"Wasn't your novel originally going to be about a marriage agency in Ukraine?"
"Null and void... I was writing about a so-called invasion of bachelors to Ukraine, and then an actual invasion happened. Even in peacetime I felt queasy writing right into not one but two Ukrainian tropes, 'mail-order brides' and topless protesters. To continue now seems unforgiveable." [loc. 1457]
The first half of Endling is the story of Yeva, a malacologist ('despite its inclusion of mollusks without backbones') who's determined to save endangered snail species. It hasn't gone well: she is down to one living specimen, Lefty, whose shell coils the opposite way to others of his species. (Yeva, similarly, coils the other way: she's asexual, though she has a passionate friendship with a conservationist.) Lefty is an endling, the last of his variant. Perhaps Yeva is too.
To finance her mobile lab, Yeva works for Romeo Meets Yulia, an agency that does 'romance tours' for Western men.You meet the most interesting people at these events. Yeva is approached by two sisters, Nastia and Sol, who also work for the agency. Inspired by their infamous mother, a flamboyant activist, they've decided to kidnap one hundred bachelors as a publicity stunt, and they'd like to use Yeva's van. It's a lab, Yeva points out, and twelve is the absolute limit.

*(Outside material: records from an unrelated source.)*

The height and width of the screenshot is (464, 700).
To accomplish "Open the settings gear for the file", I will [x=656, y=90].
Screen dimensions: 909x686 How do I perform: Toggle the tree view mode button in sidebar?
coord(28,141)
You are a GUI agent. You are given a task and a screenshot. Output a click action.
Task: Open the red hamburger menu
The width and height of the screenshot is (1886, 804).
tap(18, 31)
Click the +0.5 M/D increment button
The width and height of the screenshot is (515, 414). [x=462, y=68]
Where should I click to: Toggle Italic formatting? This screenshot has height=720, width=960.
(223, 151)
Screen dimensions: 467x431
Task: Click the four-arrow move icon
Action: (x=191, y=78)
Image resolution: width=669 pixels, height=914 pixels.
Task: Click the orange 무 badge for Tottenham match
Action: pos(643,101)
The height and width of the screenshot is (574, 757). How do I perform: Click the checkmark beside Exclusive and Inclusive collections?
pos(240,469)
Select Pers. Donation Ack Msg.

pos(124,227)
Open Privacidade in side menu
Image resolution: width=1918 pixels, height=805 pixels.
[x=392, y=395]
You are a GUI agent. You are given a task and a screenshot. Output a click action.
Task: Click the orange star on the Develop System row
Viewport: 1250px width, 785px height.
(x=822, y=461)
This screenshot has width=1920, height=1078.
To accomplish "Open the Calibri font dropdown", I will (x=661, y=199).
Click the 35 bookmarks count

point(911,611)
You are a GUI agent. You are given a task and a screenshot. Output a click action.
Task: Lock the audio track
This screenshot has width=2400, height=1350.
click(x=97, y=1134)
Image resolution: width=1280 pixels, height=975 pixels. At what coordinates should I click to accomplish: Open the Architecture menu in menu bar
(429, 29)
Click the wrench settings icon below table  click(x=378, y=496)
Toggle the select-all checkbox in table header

So off they set, three women and a dozen bewildered Westerners (well, eleven: Pasha lives in Vancouver, but was born in Ukraine), on a road trip to nowhere. And suddenly there are loud noises outside...
The quotation at the top of this review comes from the middle of the book, where everything falls apart: reality intrudes, in the form of the Russian invasion of February 2022. The author also intrudes: that's her talking to her agent, trying to place this novel, to sell articles about Ukrainian humour. And the book seems to end, with Acknowledgements ('I would also like to thank Russia's Ministry of Foreign Affairs for including my name on their personal sanctions list of Canadians who are now forbidden from entering their country. One of the biggest honours of my literary career' [loc. 1620]) and A Note on the Type.
But we're not even halfway through, and for the rest of the novel Reva's own voice enters the novel, worrying about her grandfather in Kherson, wondering whether one can write fiction about tragedy and war. Not that Yeva and her companions vanish. Instead, Yeva's conservationist friend tells her he's spotted another left-coiling snail, a female, in the background of a teenager's video about not wanting to leave his city. The city is Kherson...
I loved the playfulness of this novel, even in the midst of horror: I warmed to Yeva and to Reva and to the activist sisters trying to lure their absent mother into view with a high-profile stunt. And somehow even the snails were interesting -- not words I thought I would ever type.
UK publication is 3rd July 2025: Thanks to Netgalley and the publisher for the advance review copy!